Supreme Court Limits Clean Water Act’s Power

A recent ruling ‘dramatically’ restricts the law’s reach when it comes to protecting wetlands.

2 minute read

May 31, 2023, 6:00 AM PDT

By Diana Ionescu @aworkoffiction

Writing in Politico, Annie Snider describes the decision in Sackett v. EPA, a Supreme Court ruling that will dramatically limit the scope of the 1972 Clean Water Act

As Snider explains, “The Sackett case centers on a patch of wetlands on property owned by Chantell and Michael Sackett near Priest Lake, Idaho. The couple, who had planned to build their dream home on the property, have been tangling with EPA and the Army Corps of Engineers for a decade and a half over whether it should be subject to Clean Water Act permitting requirements.” 

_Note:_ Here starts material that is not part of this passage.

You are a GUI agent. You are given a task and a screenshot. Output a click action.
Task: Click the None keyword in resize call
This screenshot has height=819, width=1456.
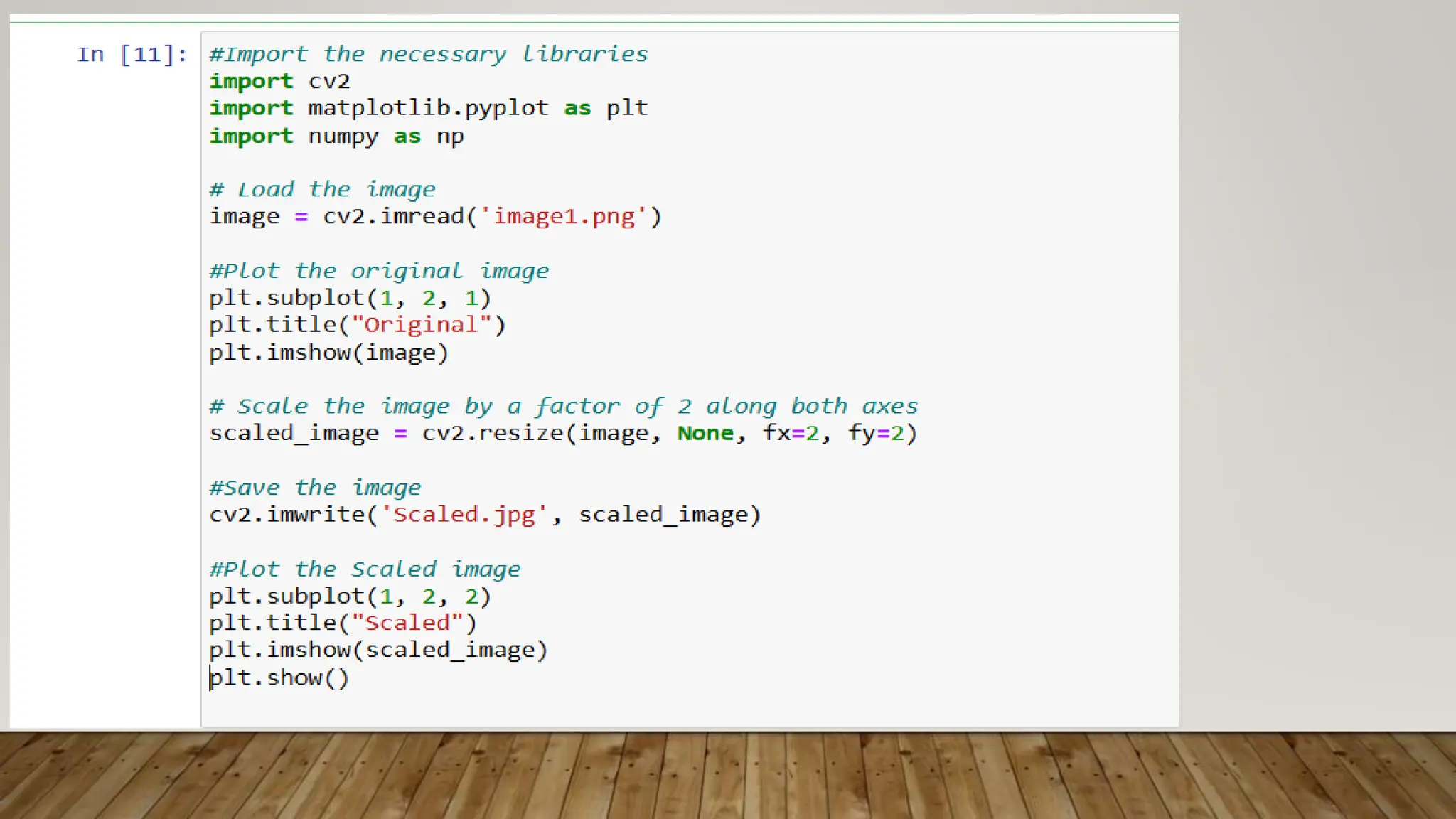[x=705, y=433]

The justices agreed that the wetlands on the couple’s property should not be subject to regulation, but the majority decision ruled that “only those wetlands with a continuous surface water connection to larger streams, lakes and rivers would get federal protections,” drastically reducing the reach of the regulations.

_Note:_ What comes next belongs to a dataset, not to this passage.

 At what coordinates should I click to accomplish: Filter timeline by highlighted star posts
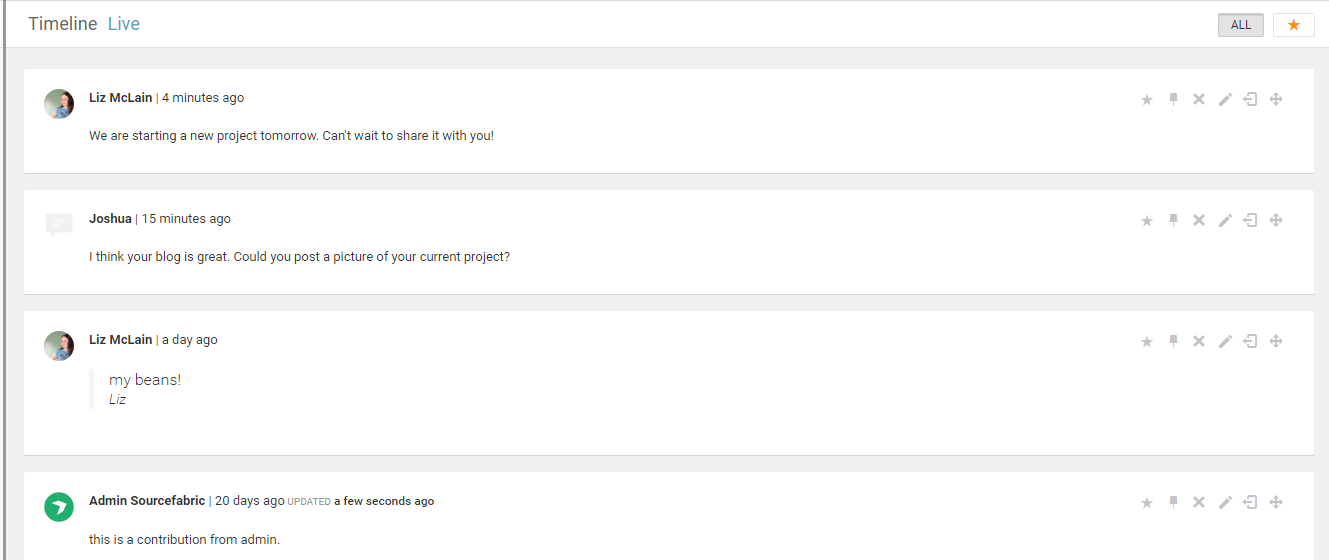1293,25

President Biden disagreed with the 5-4 ruling, saying that the decision “defies the science that confirms the critical role of wetlands in safeguarding our nation’s streams, rivers, and lakes from chemicals and pollutants that harm the health and wellbeing of children, families, and communities.”

Snider adds that “The Biden administration must now decide how to proceed. At a minimum, the regulation it finalized in January will need to be reworked in light of the new ruling. That rule is currently in effect in fewer than half of the states; the other half are covered by judicial freezes.”